The Justice Department filed an emergency appeal to the U.S. Court of Appeals for the D.C. Circuit late Friday, asking for the federal appeals court to halt a lower court’s order pausing construction on the new East Wing of the White House, where the proposed ballroom is set to be built. The DOJ asked the appeals court to act by Friday, ahead of when the district court order would go into effect April 14, arguing that President Donald Trump has the authority to make changes to the White House without congressional approval. The DOJ’s filing also highlighted the “grave national-security harms” that pausing construction would have.
The filing discussed the security concerns for the president and administration officials that would arise if the renovations being made to protect the White House from potential attacks are not completed, especially at a time when tensions around the world remain high.
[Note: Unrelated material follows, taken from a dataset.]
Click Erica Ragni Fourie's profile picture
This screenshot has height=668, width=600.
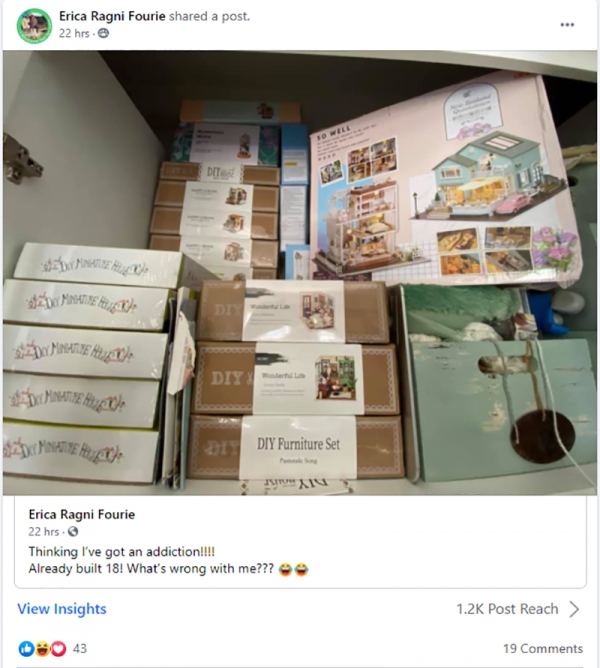pyautogui.click(x=35, y=26)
“This order is untenable and must be stayed in that the building is under construction, with deep Top Secret excavations, foundations, and structures, already built, and ready to receive heavily fortified, for security reasons, steel, bullet, ballistic, and blast proof glass, and drone proof roofing materials, which must be finished quickly, and not allowed to be exposed to the conditions and elements of an open construction site,” the DOJ filing said. “Time is of the essence!”
“The old East Wing was in very dangerous and poor condition, and totally vulnerable to attack by even the most basic of Military weaponry, but especially now with the new advanced technologies of drones, missiles, much more powerful rifles, and other emerging national-security technologies and threats,” the DOJ brief to the appeals court added.
The DOJ also urged the appeals court to pause the lower court’s ruling for other reasons, arguing that the National Trust for Historic Preservation, the nonprofit organization that sued the administration over the East Wing project, does not have standing to sue. The filing claimed that “feelings do not confer standing, let alone confer a heckler’s veto over critically important White House renovations and national security improvements.”
“There is no world in which equity elevates idiosyncratic architectural likes or dislikes of a single passer-by over the security of the President and the functionality of the White House complex,” the DOJ filing said.
The appeals court has ordered lawyers for the National Trust for Historic Preservation to file their response to the DOJ by Wednesday at 5 p.m., and then allowed the DOJ until Thursday at 5 p.m. to respond to that filing.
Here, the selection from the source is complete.